SUPPLIED MATERIAL:

━━━

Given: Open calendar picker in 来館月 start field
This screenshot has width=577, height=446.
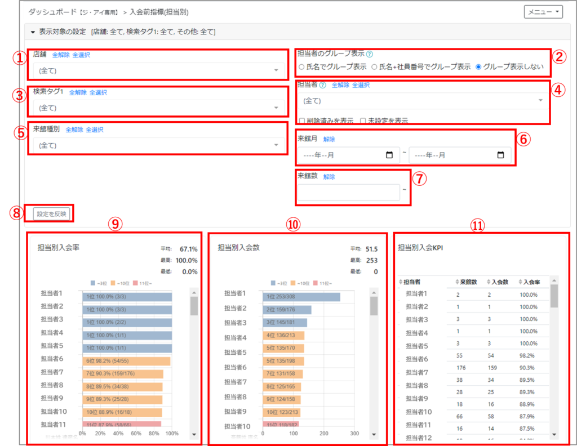Looking at the screenshot, I should pyautogui.click(x=389, y=155).
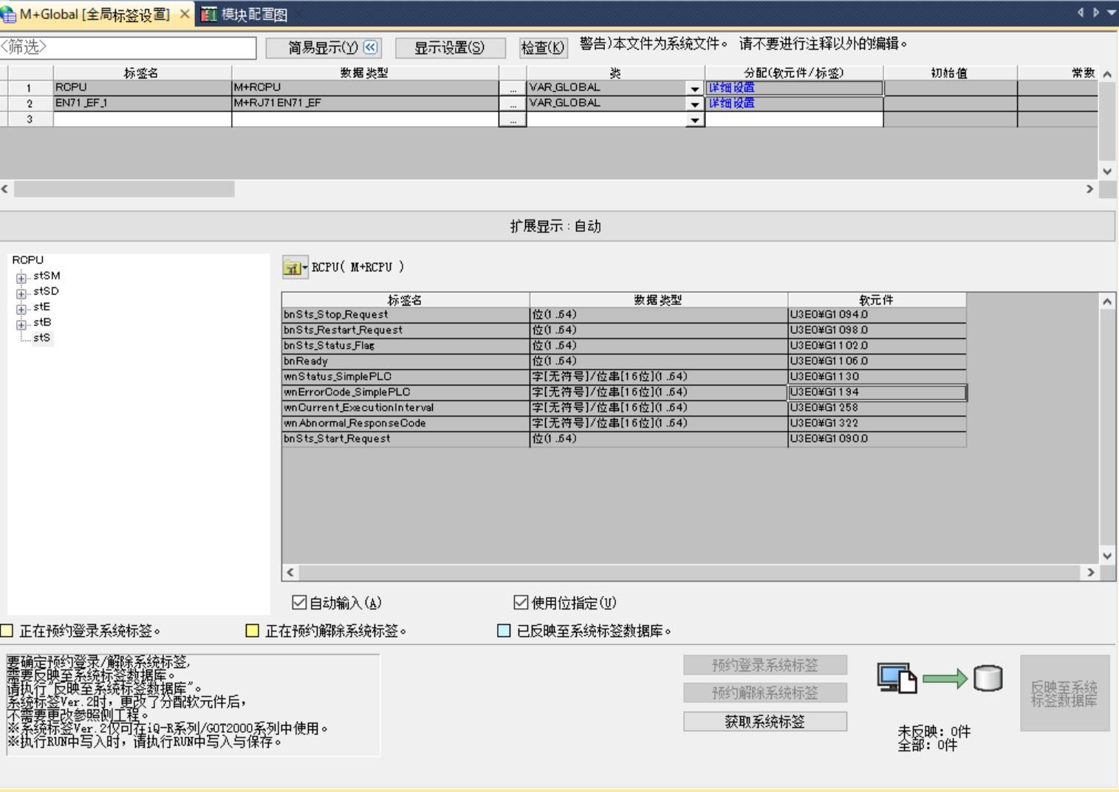Close the M+Global tab with X

(x=185, y=14)
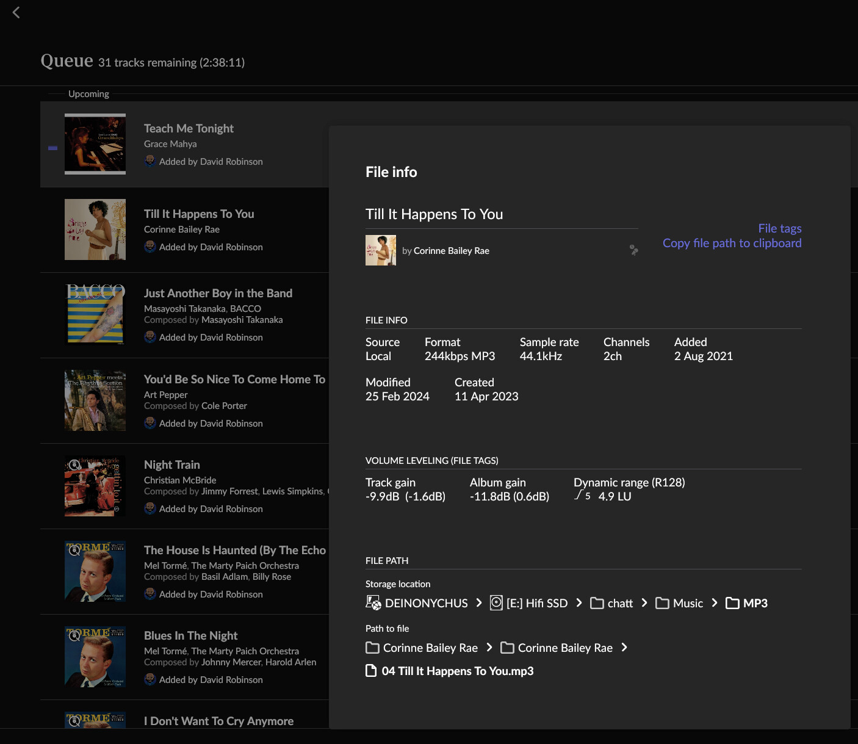Viewport: 858px width, 744px height.
Task: Click the chatt folder icon
Action: pyautogui.click(x=597, y=603)
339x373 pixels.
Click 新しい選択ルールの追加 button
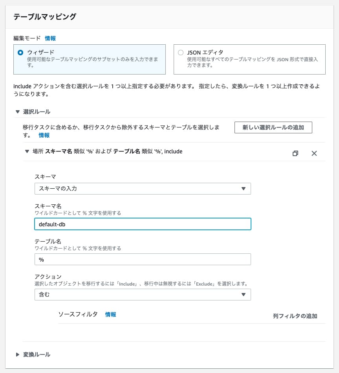(x=273, y=127)
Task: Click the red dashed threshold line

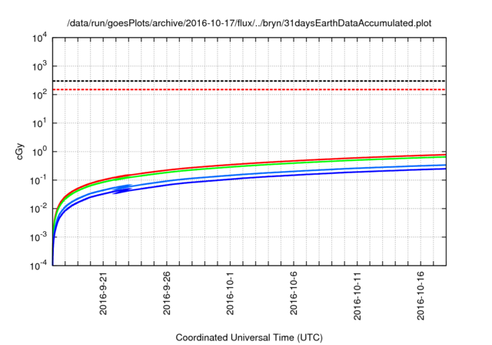Action: tap(249, 89)
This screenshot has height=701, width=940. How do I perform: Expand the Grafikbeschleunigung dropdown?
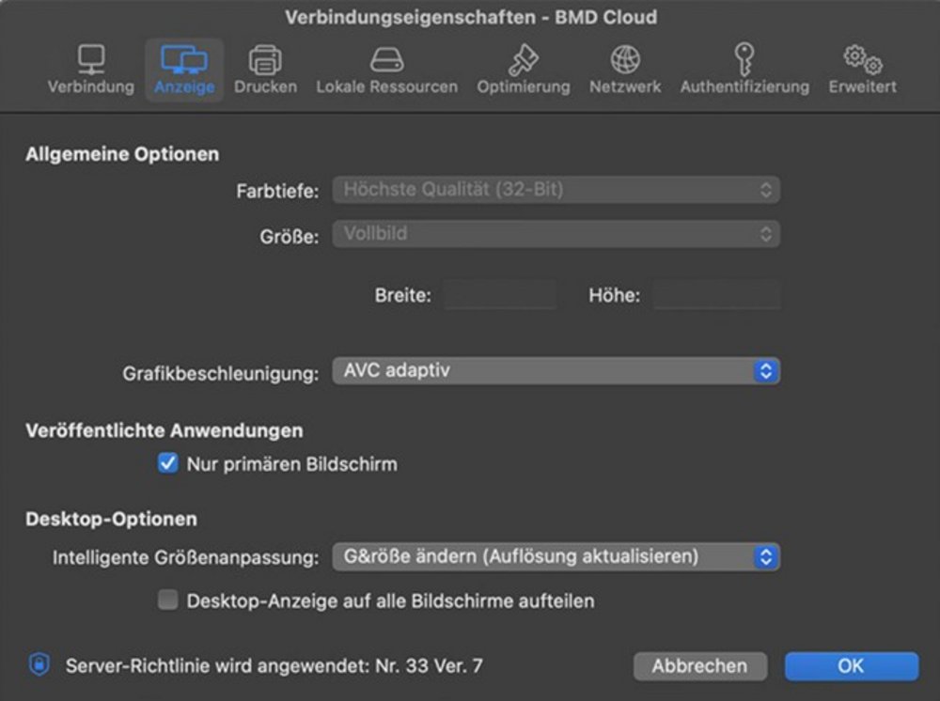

━━━

WHAT YOU HAVE TO DO: Leave out the pictures and return the listing exactly.

YOUR RESPONSE:
Given: Open calendar picker in 来館月 start field
This screenshot has width=577, height=446.
Looking at the screenshot, I should pyautogui.click(x=389, y=155).
Close the M+Global tab with X

(x=185, y=14)
Viewport: 858px width, 744px height.
Task: Click the chatt folder icon
Action: pyautogui.click(x=597, y=603)
339x373 pixels.
Click 新しい選択ルールの追加 button
(x=273, y=127)
Task: Click the red dashed threshold line

Action: tap(249, 89)
This screenshot has height=701, width=940. How do I perform: Expand the Grafikbeschleunigung dropdown?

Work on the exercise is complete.